What to work on | Write out the full listing exactly as given, minus the images.

[Opening Input for this task section]

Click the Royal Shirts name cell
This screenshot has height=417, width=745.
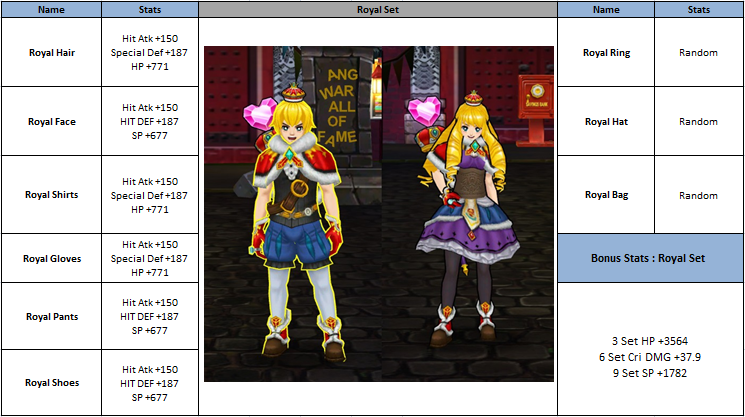pyautogui.click(x=52, y=194)
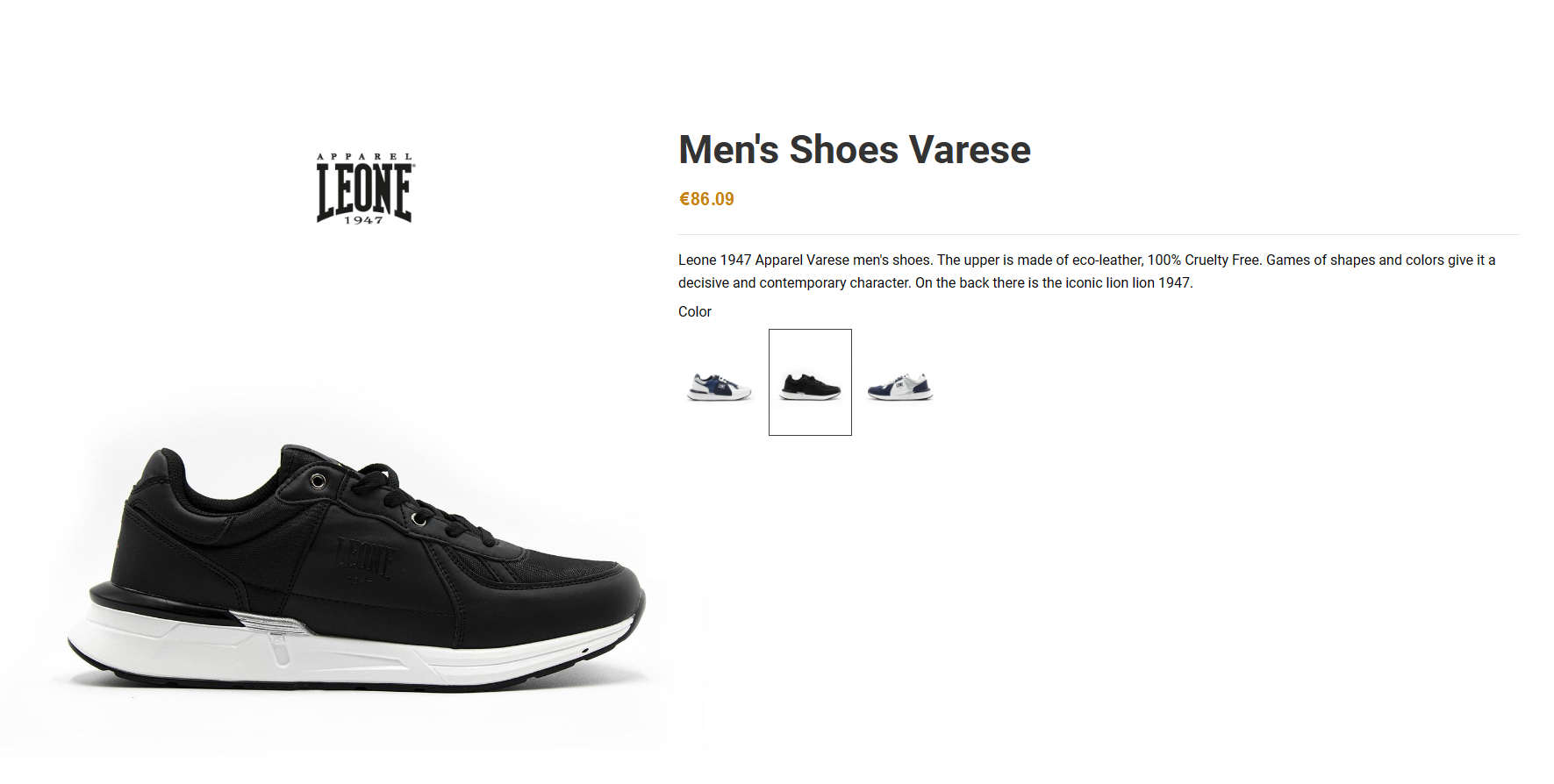Click the 'APPAREL' text above the Leone logo

[364, 157]
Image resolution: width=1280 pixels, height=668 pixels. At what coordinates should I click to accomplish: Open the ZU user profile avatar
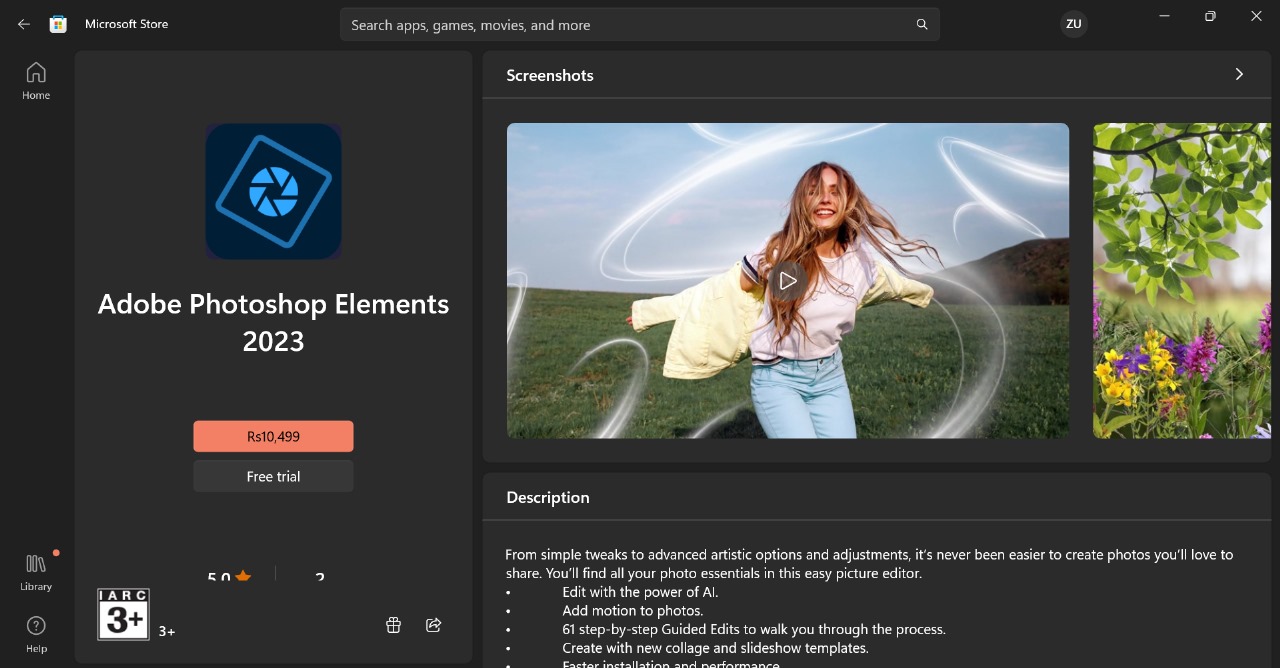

[Closing Input for this task section]

Result |
Click the Royal Shirts name cell
This screenshot has height=417, width=745.
pyautogui.click(x=52, y=194)
Click the 'APPAREL' text above the Leone logo

[364, 157]
Image resolution: width=1280 pixels, height=668 pixels. At what coordinates should I click to accomplish: Open the ZU user profile avatar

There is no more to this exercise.